Re: Might take a while
First, let me start out by saying that I agree we do need to learn to be better and safer as devs. And, yes, engineering has some things to teach us, because it is a technical discipline in problem-solving like ours. On that we don't disagree.
However, I think we could also learn from the medical profession in how to problem-solve in conditions of uncertainty, complex interactions, evolving threats and emerging base of knowledge. Sounds less like a fit than engineering so, just maybe we wouldn't be gulled into thinking that it was THE answer.
>Each bridge (or ship) is its own development
A bridge engineer will design many bridges in her life, but she won't necessarily switch to building airports. Yet, devs are mostly expected to switch subject matter and languages quite quickly.
>We most certainly do and they are getting better.
I took a quick looksee at wikipedia for formal methods, just to make sure I hadn't missed any new development about those and I found, as expected, that they are very costly and very limited in use. Hardly a solution for the average dev, is it? A bit like arguing that the design technique, funding and sheer expertise applied to building the Burj Khalifa are available to your local house builder.

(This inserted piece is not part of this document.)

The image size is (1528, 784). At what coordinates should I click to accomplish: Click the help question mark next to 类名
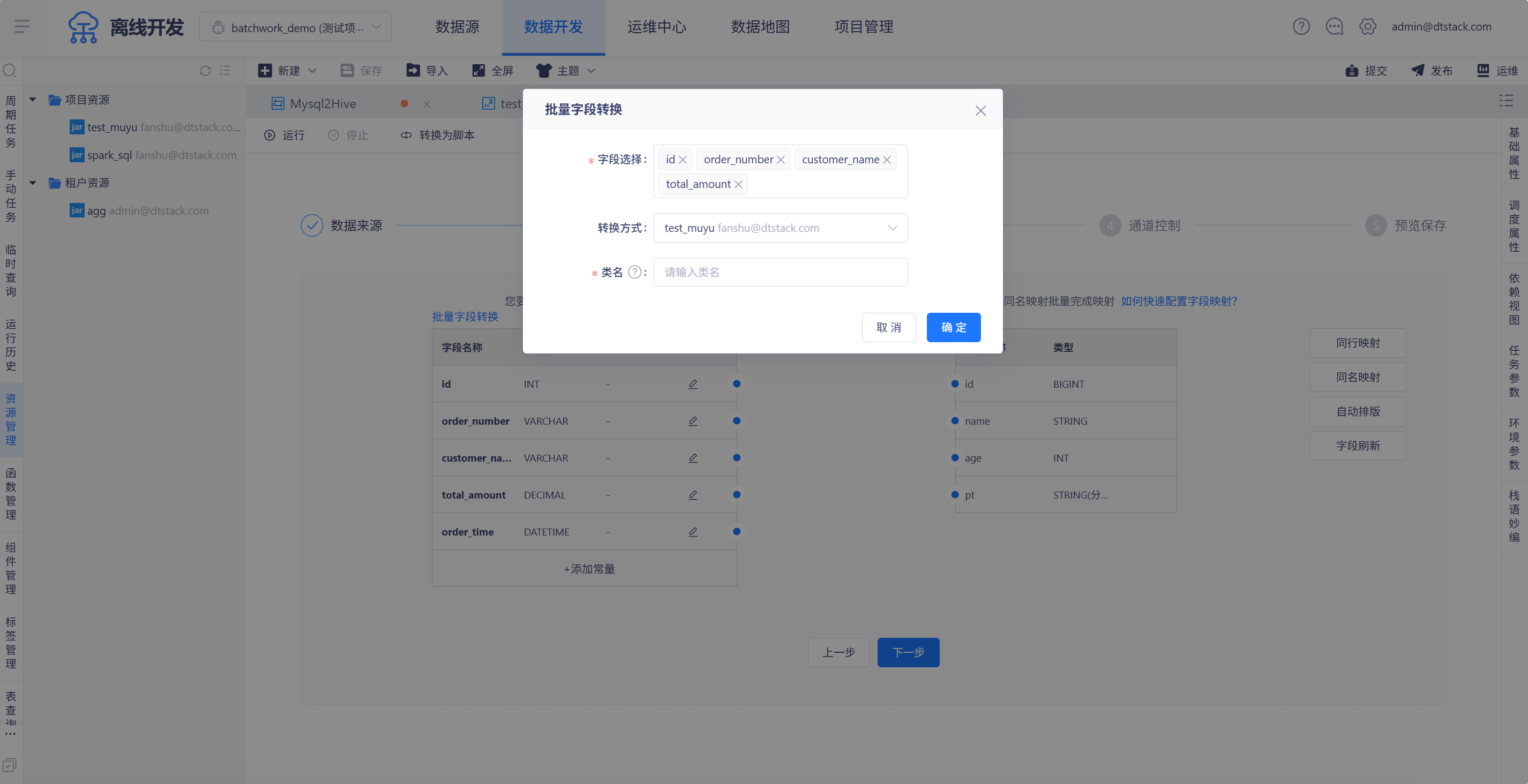click(x=634, y=272)
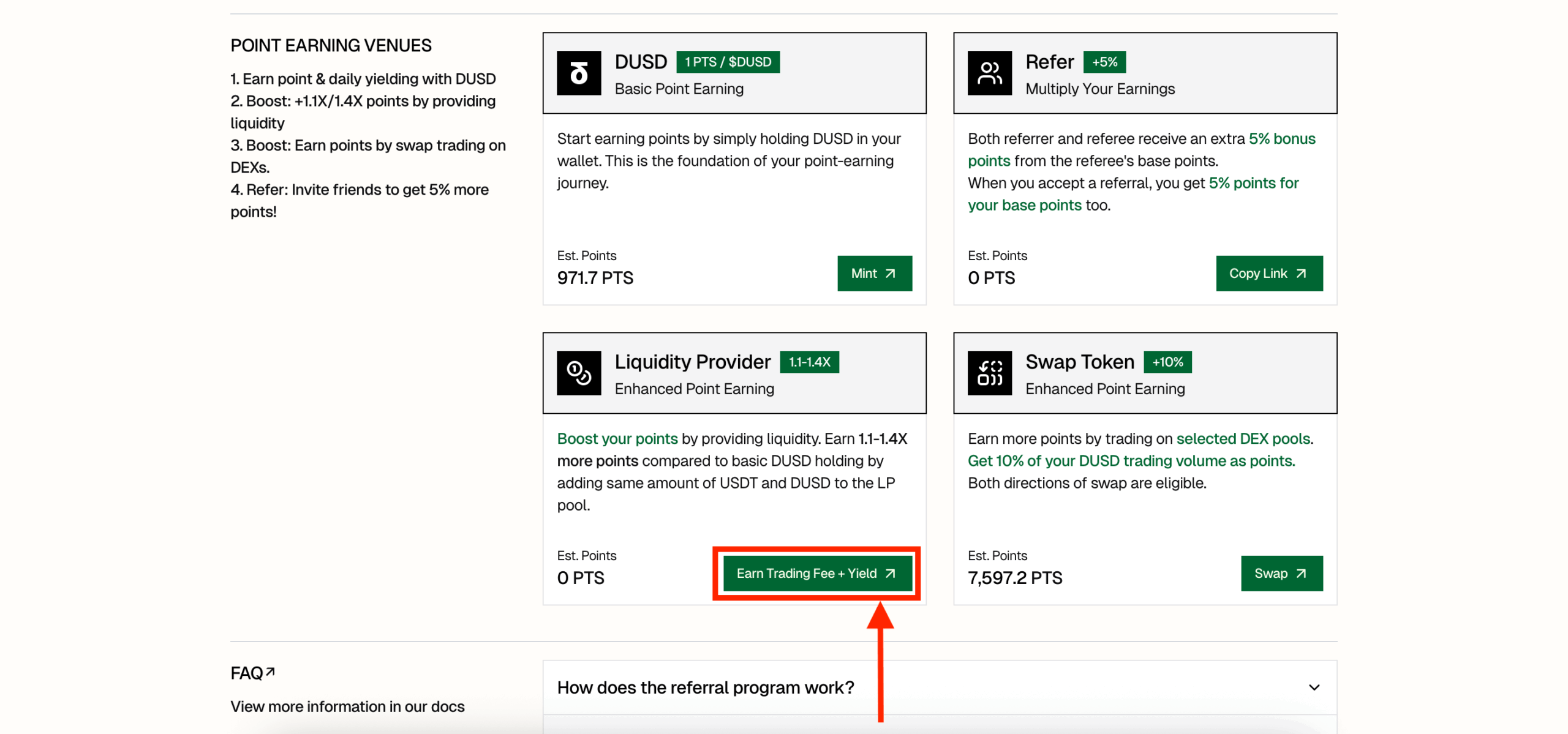1568x734 pixels.
Task: Click the +10% Swap Token badge
Action: coord(1167,362)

They could be, if cost was no constraint.
On the other hand, the Reg has had several recent articles about applying automated analysis of software behavior in order to highlight possible security weak points. Now, the prospect of getting that to work gets me all hot and bothered, not your formal methods, sorry.
>I'm a developer, not a mathematician
Before becoming a dev I graduated with a BS in Electrical Engineering. What you don't get is how intrinsic math is to engineering. You start out building a solid foundation of math and then you learn how to apply the equations relevant to your particular field. Engineering is a combination of applied mathematics and then creativity/skill in the field, but math is foundational to any engineering field and the formalism that the mathematical underpinning allows is what gives engineering the qualities which the OP suggests we borrow from civil engineering.
There is no such underpinning mathematical foundation in general software.
So, no, we agree to disagree on that too.
Also, to be fair, many of the big hacks wouldn't be helped just by better coding. Heartbleed? Yes. Apples Yosemite root hack? Definitely.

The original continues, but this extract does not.